よろしくお願いします!国際協力について興味が出たのは、高校生の頃からです。先生から経済の南北格差や世界での貧富の差などについて話を伺い衝撃を受けたことを覚えています。受験生としても学ぶ目的や意味を見失っていたこともあり、南北格差などの課題について専門的に学べる国際関係学や国際協力という領域で学びたいという気持ちが強くなり、目標が定まりました。その後無事に希望する大学に進学し、国際協力を専攻します。

高校時代からずっと国際協力に興味があったのですね!その後就職などを経て、青年海外協力隊に参加をされたましたよね。どのような経緯だったのでしょうか?

大学に進学し、国際協力を専攻したものの、座学や本で国際協力の知識を学ぶだけでこれだけで本当に良いのだろうかと疑い始めたんですよね。そこで大学三年生の時にインターンでJICA大阪(現在は統合されJICA関西に)で働くことにしたんです。

そこでの業務はJICA関西に来ている、各国からの研修員たちのお世話をしていました。その時に初めて黒人の方や途上国の方と出会い、一緒に過ごし、話をする中で、文化の違いや、経済格差などを目の当たりにし、さらに衝撃を受けます。と同時にJICAのように、彼らを受け入れて情熱を持って働く組織があるのだと感銘を受け、JICAの素晴らしさを知りました。

そしてその次は自分も実際に途上国に行って現地を確かめたいと思うようになります。しかし、その時JICAでお世話になっていた方から、「あなたはまだ半人前で海外で教えれることなんて何もない。まず自分で社会に出て日本の社会を一通り学ぶ必要があるよ」と言われました。

それがきっかけでまずは社会を学ぶために、家を出て一人暮らしをし、物流関係の会社に就職。5年間働いた後に青年海外協力隊に応募し2年間ネパールに派遣することになります。

行動力が凄まじいですね!協力隊を経て和歌山デスクで働こうと思ったきっかけについても教えてください。

» 表示情報:
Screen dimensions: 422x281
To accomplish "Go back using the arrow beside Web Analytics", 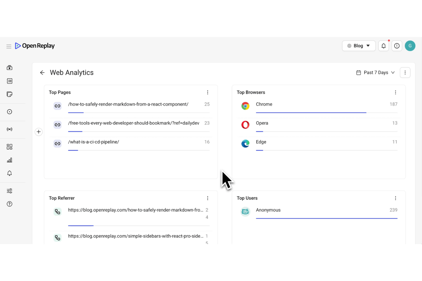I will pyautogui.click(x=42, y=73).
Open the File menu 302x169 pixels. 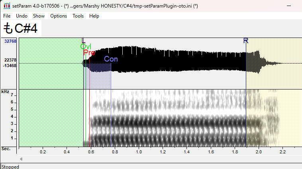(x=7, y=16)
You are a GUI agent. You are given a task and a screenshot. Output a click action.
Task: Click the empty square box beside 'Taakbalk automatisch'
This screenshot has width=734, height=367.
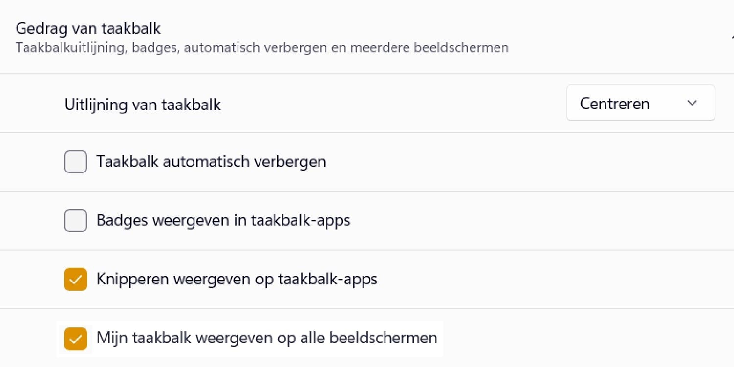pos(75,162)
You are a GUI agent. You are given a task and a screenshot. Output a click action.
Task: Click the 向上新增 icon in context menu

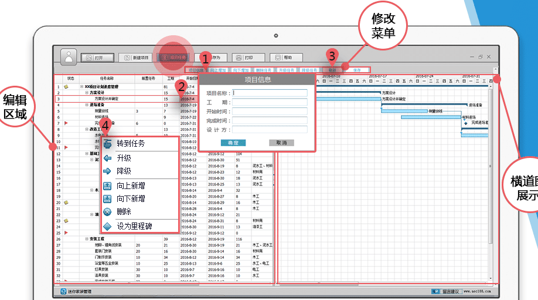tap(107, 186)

==

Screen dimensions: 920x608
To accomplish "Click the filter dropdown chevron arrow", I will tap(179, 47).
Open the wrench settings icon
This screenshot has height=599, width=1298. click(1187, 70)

---

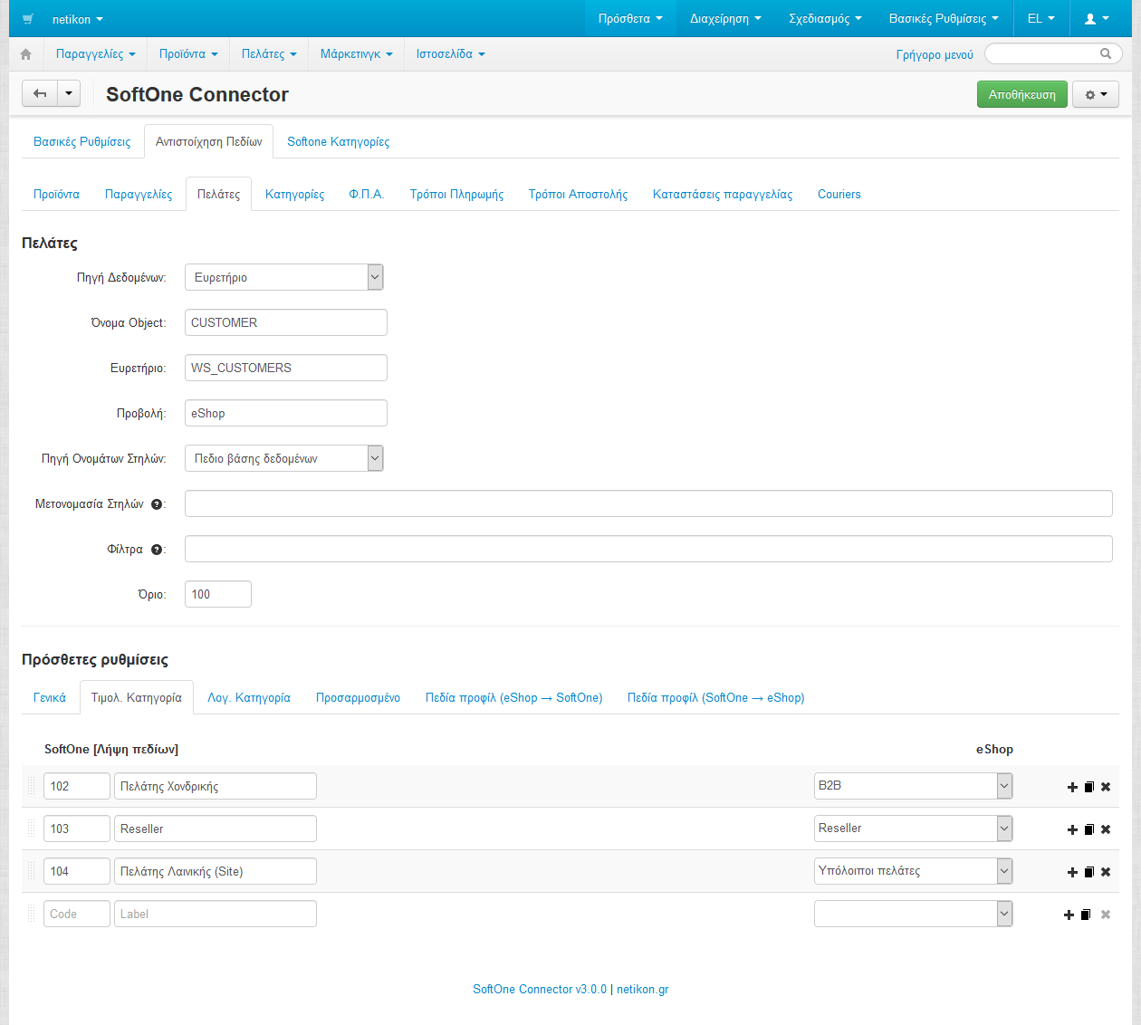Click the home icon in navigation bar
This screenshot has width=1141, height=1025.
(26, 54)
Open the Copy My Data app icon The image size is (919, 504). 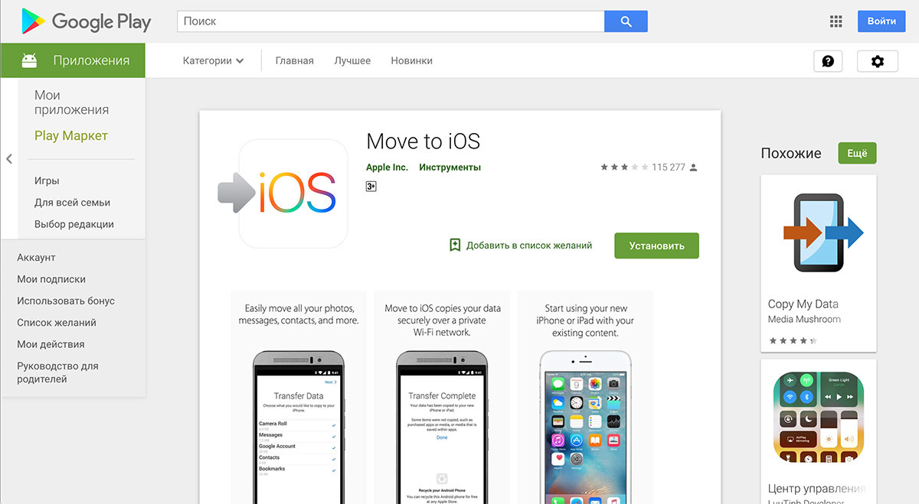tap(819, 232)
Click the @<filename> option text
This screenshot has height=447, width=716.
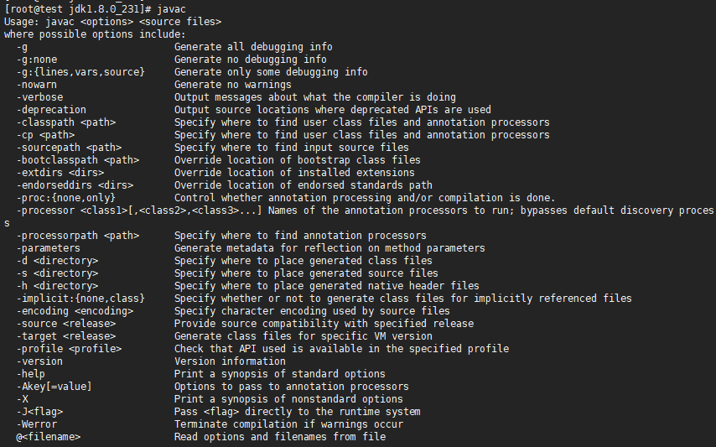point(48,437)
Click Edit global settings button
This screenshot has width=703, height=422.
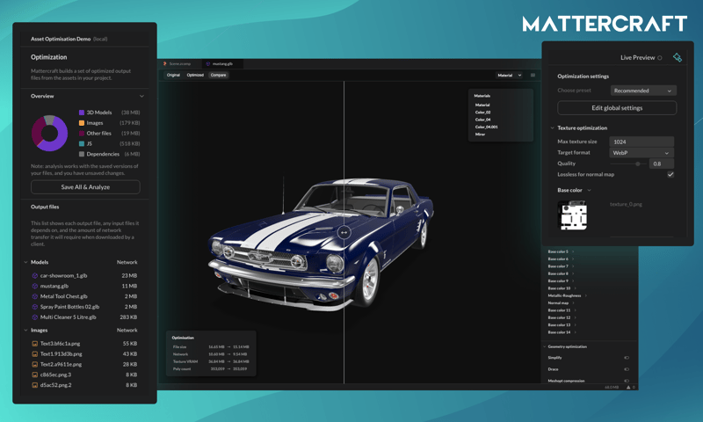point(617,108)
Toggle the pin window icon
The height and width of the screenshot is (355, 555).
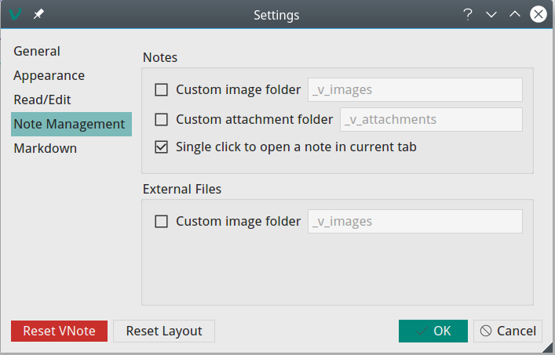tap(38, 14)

» 依頼内容 1: 本文によると、大学進学後に就職した物流関係の会社で何年間働きましたか。
» 依頼内容 2: 本文のうち「よろしくお願いします!国際協」から「けについても教えてください。」までのすべてを、一字一句違えずに書き写してください。
本文の記述だけを根拠として回答してください。

» 解答例 1: 5年間です。

» 解答例 2:
よろしくお願いします!国際協力について興味が出たのは、高校生の頃からです。先生から経済の南北格差や世界での貧富の差などについて話を伺い衝撃を受けたことを覚えています。受験生としても学ぶ目的や意味を見失っていたこともあり、南北格差などの課題について専門的に学べる国際関係学や国際協力という領域で学びたいという気持ちが強くなり、目標が定まりました。その後無事に希望する大学に進学し、国際協力を専攻します。

高校時代からずっと国際協力に興味があったのですね!その後就職などを経て、青年海外協力隊に参加をされたましたよね。どのような経緯だったのでしょうか?

大学に進学し、国際協力を専攻したものの、座学や本で国際協力の知識を学ぶだけでこれだけで本当に良いのだろうかと疑い始めたんですよね。そこで大学三年生の時にインターンでJICA大阪(現在は統合されJICA関西に)で働くことにしたんです。

そこでの業務はJICA関西に来ている、各国からの研修員たちのお世話をしていました。その時に初めて黒人の方や途上国の方と出会い、一緒に過ごし、話をする中で、文化の違いや、経済格差などを目の当たりにし、さらに衝撃を受けます。と同時にJICAのように、彼らを受け入れて情熱を持って働く組織があるのだと感銘を受け、JICAの素晴らしさを知りました。

そしてその次は自分も実際に途上国に行って現地を確かめたいと思うようになります。しかし、その時JICAでお世話になっていた方から、「あなたはまだ半人前で海外で教えれることなんて何もない。まず自分で社会に出て日本の社会を一通り学ぶ必要があるよ」と言われました。

それがきっかけでまずは社会を学ぶために、家を出て一人暮らしをし、物流関係の会社に就職。5年間働いた後に青年海外協力隊に応募し2年間ネパールに派遣することになります。

行動力が凄まじいですね!協力隊を経て和歌山デスクで働こうと思ったきっかけについても教えてください。